Trial experts recently advocated for performing large, simple randomized trials without complex measurements of baseline variables.41,42 The 2 largest trials included in this analysis, International Stroke Trial (IST) and Chinese Acute Stroke Trial (CAST), used this approach, and inclusion and exclusion decisions apart from time to treatment were left almost entirely to the discretion of the enrolling physician. Most other trials in this analysis enumerated numerous inclusion and exclusion criteria, most of which had no appreciable impact on our summary measure of trial inclusiveness but may have added to difficulty in enrolling patients. IST and CAST achieved recruitment efficiency that was above that predicted by our model, suggesting that their broadly inclusive trial entry criteria may provide additional benefits to recruitment efficiency beyond that which can be explained by the predictors considered in this analysis. Furthermore, such an approach is likely to improve the generalizability of the study findings.

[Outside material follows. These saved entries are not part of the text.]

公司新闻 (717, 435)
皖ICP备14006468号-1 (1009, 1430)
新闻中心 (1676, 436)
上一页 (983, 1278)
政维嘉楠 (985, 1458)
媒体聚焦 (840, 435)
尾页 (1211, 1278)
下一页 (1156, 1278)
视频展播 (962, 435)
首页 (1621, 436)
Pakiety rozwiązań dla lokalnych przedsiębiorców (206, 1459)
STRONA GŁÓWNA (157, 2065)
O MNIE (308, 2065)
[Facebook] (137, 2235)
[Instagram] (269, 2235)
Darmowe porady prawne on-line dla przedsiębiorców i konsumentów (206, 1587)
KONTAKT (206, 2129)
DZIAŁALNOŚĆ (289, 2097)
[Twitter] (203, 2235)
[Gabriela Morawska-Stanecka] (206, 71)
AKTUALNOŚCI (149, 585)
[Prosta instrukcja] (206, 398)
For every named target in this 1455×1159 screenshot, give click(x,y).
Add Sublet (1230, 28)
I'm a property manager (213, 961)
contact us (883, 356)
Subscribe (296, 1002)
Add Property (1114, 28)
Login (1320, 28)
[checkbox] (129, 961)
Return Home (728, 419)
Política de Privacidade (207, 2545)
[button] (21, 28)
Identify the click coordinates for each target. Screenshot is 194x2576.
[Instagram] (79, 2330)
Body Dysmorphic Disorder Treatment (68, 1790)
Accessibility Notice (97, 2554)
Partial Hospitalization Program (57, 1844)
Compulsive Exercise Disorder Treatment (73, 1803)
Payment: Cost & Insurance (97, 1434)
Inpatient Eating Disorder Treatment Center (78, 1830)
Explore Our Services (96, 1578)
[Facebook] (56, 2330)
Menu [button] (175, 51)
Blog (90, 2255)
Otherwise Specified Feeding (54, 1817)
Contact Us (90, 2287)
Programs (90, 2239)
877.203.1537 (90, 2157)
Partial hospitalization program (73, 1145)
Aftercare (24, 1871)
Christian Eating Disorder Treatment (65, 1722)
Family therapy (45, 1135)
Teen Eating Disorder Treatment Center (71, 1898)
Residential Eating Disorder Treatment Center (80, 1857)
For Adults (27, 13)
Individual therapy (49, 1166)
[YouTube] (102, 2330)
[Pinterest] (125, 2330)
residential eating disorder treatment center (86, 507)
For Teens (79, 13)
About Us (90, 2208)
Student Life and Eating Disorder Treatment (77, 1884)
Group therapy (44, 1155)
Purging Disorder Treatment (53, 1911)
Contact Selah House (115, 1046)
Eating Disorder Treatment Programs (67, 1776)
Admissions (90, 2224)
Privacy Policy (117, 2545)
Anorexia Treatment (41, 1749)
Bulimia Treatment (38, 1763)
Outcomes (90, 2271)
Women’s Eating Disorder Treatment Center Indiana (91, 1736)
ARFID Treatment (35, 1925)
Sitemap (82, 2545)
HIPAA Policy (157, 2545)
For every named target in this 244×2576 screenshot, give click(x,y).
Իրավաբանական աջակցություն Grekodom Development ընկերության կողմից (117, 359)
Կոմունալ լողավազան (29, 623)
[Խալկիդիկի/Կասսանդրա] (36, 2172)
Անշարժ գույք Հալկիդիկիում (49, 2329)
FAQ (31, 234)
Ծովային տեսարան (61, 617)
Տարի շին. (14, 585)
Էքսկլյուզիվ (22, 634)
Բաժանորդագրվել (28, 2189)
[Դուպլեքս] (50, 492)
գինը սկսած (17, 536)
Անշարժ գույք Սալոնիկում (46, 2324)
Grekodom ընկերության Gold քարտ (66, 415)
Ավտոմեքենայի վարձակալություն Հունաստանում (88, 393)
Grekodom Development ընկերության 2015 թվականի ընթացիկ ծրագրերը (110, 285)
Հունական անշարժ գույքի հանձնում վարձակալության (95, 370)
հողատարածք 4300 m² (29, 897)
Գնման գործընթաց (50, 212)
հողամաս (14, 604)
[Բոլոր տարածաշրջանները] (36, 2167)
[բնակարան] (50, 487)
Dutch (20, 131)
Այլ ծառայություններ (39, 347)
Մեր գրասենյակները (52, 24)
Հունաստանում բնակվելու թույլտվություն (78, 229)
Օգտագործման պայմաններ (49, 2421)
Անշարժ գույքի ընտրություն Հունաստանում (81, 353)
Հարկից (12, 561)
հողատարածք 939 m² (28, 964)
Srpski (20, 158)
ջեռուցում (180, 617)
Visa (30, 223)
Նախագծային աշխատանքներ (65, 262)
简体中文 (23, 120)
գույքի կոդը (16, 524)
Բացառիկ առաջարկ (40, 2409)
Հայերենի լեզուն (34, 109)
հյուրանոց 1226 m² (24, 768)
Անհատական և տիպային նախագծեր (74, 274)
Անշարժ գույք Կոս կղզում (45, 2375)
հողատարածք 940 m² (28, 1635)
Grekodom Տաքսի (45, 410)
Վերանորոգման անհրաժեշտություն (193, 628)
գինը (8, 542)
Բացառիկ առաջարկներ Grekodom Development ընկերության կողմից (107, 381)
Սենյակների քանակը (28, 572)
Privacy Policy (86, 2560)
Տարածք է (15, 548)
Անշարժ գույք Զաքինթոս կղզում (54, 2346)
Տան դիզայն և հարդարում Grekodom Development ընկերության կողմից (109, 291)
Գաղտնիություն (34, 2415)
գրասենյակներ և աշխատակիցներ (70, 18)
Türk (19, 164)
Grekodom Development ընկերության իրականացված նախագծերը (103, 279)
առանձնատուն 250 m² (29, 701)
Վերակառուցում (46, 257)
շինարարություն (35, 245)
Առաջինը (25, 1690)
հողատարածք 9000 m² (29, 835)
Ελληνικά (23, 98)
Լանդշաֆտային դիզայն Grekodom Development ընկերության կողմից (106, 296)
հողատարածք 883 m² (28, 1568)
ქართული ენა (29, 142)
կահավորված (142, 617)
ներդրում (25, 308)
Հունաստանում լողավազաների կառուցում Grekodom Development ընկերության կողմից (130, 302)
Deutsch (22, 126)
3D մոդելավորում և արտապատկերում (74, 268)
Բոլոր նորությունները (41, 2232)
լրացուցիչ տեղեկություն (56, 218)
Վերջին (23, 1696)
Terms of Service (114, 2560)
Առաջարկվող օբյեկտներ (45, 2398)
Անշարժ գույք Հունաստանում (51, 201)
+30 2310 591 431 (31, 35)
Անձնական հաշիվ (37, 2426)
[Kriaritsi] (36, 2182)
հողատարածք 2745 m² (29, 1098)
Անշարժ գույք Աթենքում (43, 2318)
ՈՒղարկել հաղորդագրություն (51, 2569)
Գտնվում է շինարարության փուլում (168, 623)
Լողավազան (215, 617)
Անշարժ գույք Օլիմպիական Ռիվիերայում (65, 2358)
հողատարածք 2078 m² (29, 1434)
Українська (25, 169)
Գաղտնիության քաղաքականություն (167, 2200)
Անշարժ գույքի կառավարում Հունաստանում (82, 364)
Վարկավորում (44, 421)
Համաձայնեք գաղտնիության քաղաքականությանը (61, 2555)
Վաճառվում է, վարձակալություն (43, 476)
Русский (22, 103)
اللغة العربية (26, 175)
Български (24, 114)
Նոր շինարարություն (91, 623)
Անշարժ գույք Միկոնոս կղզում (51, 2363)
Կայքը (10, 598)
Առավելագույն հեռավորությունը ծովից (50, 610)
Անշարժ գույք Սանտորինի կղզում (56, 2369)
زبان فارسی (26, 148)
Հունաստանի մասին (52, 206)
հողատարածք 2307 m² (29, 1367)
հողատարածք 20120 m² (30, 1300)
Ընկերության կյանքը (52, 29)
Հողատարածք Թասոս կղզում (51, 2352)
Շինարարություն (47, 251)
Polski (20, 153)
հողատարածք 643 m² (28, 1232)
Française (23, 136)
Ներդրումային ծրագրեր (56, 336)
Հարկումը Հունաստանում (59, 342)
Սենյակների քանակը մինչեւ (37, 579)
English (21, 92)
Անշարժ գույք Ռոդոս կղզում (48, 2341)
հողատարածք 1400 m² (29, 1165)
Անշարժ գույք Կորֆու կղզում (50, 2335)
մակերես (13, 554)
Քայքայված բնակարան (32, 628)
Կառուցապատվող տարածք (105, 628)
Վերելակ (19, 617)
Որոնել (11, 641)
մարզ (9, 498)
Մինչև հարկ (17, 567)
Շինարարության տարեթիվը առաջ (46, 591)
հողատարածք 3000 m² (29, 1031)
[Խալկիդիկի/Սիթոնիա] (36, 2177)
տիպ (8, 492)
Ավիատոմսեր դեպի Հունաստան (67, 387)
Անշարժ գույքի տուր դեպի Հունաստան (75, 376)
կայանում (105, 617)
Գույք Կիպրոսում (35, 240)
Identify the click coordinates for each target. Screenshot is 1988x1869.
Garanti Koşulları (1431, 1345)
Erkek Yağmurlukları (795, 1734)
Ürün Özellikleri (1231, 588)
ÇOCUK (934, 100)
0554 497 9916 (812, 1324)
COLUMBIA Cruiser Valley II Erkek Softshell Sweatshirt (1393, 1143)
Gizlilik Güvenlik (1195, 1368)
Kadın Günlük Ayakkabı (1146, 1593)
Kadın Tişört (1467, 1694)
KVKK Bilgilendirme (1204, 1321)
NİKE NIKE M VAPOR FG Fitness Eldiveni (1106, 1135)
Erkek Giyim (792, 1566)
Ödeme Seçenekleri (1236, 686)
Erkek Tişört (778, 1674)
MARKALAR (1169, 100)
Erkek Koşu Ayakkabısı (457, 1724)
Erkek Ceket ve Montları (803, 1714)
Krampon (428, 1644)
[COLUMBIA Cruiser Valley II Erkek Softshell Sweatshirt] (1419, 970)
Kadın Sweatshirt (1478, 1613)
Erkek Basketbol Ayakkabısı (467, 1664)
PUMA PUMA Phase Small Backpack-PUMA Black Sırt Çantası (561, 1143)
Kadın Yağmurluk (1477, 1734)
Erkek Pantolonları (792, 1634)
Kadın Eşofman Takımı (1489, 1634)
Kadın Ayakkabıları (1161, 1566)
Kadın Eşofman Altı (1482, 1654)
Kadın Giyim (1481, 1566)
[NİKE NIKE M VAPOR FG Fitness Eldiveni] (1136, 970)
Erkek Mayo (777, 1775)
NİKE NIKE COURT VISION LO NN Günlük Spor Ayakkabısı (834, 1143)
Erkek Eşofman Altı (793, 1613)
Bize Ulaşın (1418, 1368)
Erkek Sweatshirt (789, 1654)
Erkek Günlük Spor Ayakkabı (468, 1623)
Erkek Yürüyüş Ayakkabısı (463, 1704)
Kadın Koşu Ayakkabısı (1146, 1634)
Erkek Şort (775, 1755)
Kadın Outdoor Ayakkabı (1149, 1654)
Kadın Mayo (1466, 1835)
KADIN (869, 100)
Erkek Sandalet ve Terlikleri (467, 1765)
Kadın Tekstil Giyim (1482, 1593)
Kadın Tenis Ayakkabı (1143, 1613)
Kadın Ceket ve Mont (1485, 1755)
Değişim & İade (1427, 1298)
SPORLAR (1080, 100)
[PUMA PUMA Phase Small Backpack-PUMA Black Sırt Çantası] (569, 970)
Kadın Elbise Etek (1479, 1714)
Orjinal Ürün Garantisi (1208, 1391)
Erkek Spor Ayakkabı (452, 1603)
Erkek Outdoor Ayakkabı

The most reliable variable abstracted for this analysis that was specifically related to subject inclusion and exclusion was the maximum allowable time to treatment. All trials reported this variable, and it is likely that the criterion was applied reasonably uniformly across sites. Our ability to generalize about other specific inclusion and exclusion criteria is limited both by the sample size of our analysis, variable definitions used across studies, and the possibility that not all inclusion and exclusion criteria were reported in trial publications. Because only 1 trial included in this analysis required MRI imaging in all participants, we could not assess the impact on recruitment rates of using more demanding ancillary tests when compared with standard head computed tomography. Our analysis did not adjust for the effects of competing trials and assumed that all study centers were active from the beginning of the trial, 2 factors that would likely result in an underestimation of actual recruitment efficiency but that would not be expected to bias analyses of individual predictors. Furthermore, our estimates of recruitment efficiency are not generalizeable to small trials in which recruitment may be more easily coordinated than in the large, multicenter trials considered here.
Our results support the idea that trial design is a discipline amenable to guidance from scientific analysis as opposed simply to tradition and expert opinion. Given the high societal costs associated with the performance, and potentially the lack of performance, of well-designed randomized stroke trials, additional work in this area is needed to improve future trials and minimize tradeoffs between trial feasibility and scientific validity.
Received July 14, 2005; accepted August 3, 2005.